O caminho até o estacionamento foi silencioso, você ainda estava pensando sobre a proposta e as palavras do técnico. A mulher mais velha parecia sondar você, algumas vezes olhava de relance para você no banco do passageiro e desviava alguns segundos depois. Quando estavam na metade do percurso para a sua casa, ela quebrou o silêncio do veículo.
— Eu sei que você duvida da capacidade que tem na quadra, Seu nome. É impossível não se perguntar após tudo isso, o diagnóstico e toda a recuperação que você precisou passar... — ela começou, após parar o carro no semáforo fechado. Thaísa direcionou o olhar que antes estava na avenida para você.
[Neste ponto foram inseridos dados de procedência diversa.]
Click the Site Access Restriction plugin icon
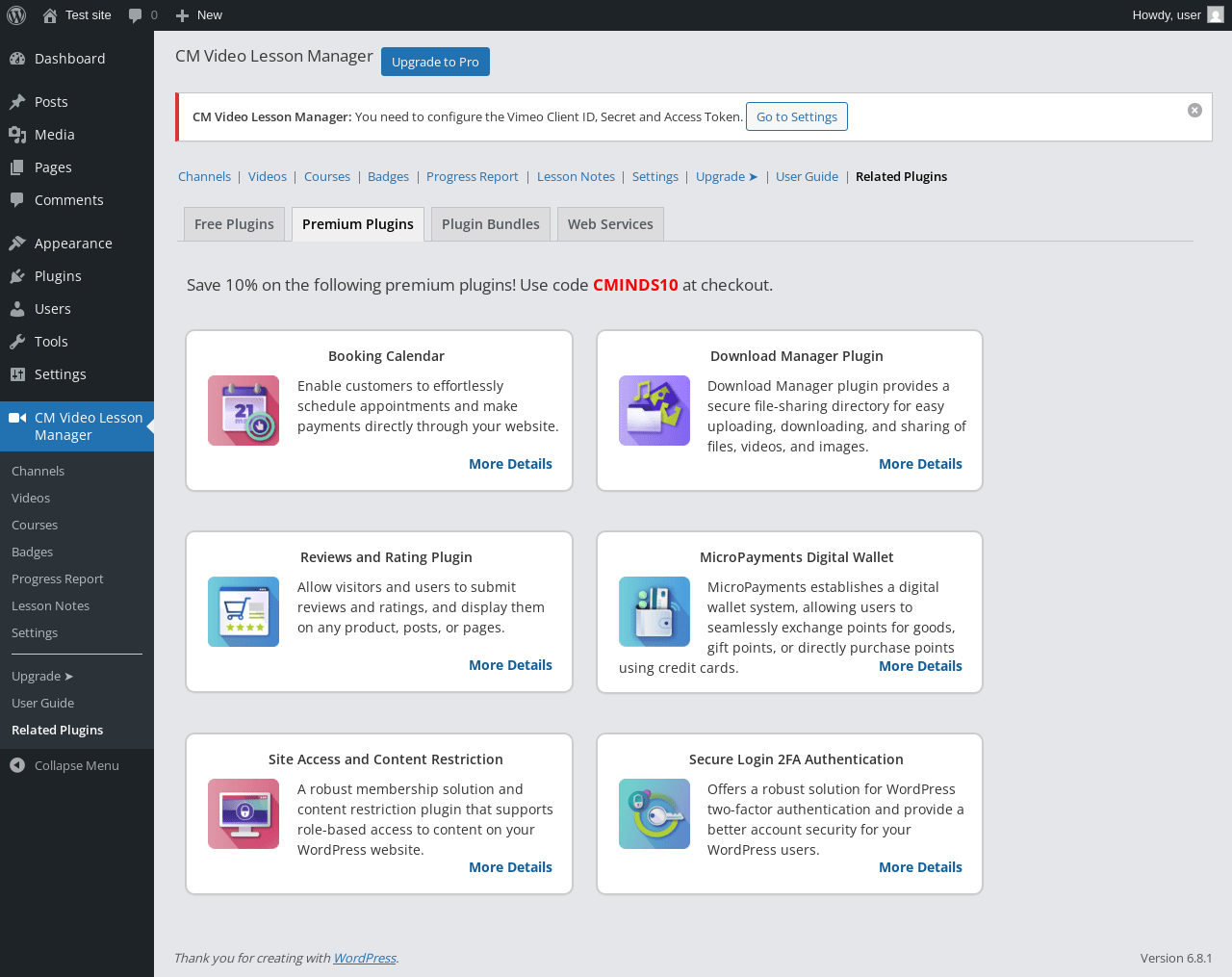 [x=244, y=814]
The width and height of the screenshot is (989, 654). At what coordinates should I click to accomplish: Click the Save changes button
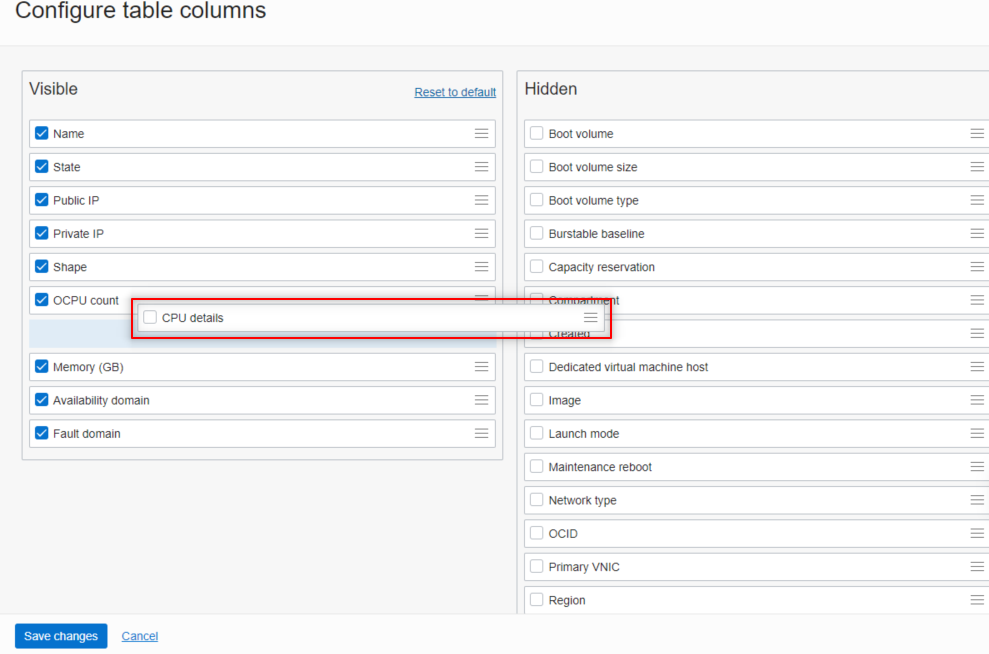coord(60,636)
Você conseguia ver seus olhos mesmo com a baixa luminosidade, o olhar constantemente te dado por ela, o olhar de comprensão. O olhar de que sabia muito bem do falava, de quem já havia vivenciado e estado no seu lugar. — Mas essa lesão... — pausou a fala e apontou por um breve momento para o seu joelho esquerdo. — não define quem você é, não define fora e nem dentro da quadra...
Você ouvia atentamente as palavras da mais velha. Seu corpo estremeceu levemente ao sentir toque da jogadora em uma de suas mãos, tentando te confortar. Você rezou para que ela não tivesse percebido o pequeno tremor. Thaísa continuou o percurso do carro, sem esperar que você falasse alguma coisa.
— É ridículo. Eu não deveria duvidar, deveria acreditar que estou pronta... — você falou, quebrando o silêncio instaurado e talvez pela sua aprensão e desabafo, tenha falado um pouco rápido demais.
— Se você quer saber o que eu penso, eu acho que só você pode fazer algo por você. Podemos acreditar em você, S/a, mas se você não acredita... — ela disse, pensando que talvez estivesse sendo um pouco dura demais, mas foram verdades que ela também precisou encarar antes. — O que eu quero dizer, é que você precisa parar de ouvir as críticas que não são construtivas. Transformar isso em vontade demostrar seu talento e dedicação na quadra, calar a boca dessas pessoas. Tá na hora de colocar pra fora.
Ela direcionou o olhar por um breve momento novamente, sorrindo para você. Ter o apoio de Thaísa, era como um lembrete de que se ela conseguiu, você também conseguiria. Você retribuiu o sorriso dela, suspirando. Já paradas na rua do seu prédio, você se despediu da jogadora dando um breve selar em sua bochecha. Esse contato não era comum entre vocês, então você percebeu a expressão surpresa, que logo se transformou em um sorriso lindo.
— Muito obrigada, Thaísa. — essas palavras estavam na sua garganta esse tempo todo.
É minha primeira tentativa de escrita por aqui, relevem e me perdõem pelos erros ortográficos! Não sei se curti muito, mas é isso aí!